"""

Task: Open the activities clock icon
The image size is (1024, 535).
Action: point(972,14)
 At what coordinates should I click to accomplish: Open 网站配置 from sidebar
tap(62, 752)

"""

Set down, word for word, only the lines running from the line with "The image size is (1024, 535)." to the last line of the listing above. Both of those lines belong in your answer.

The image size is (1024, 535).
Action: point(972,14)
 At what coordinates should I click to accomplish: Open 网站配置 from sidebar
tap(62, 752)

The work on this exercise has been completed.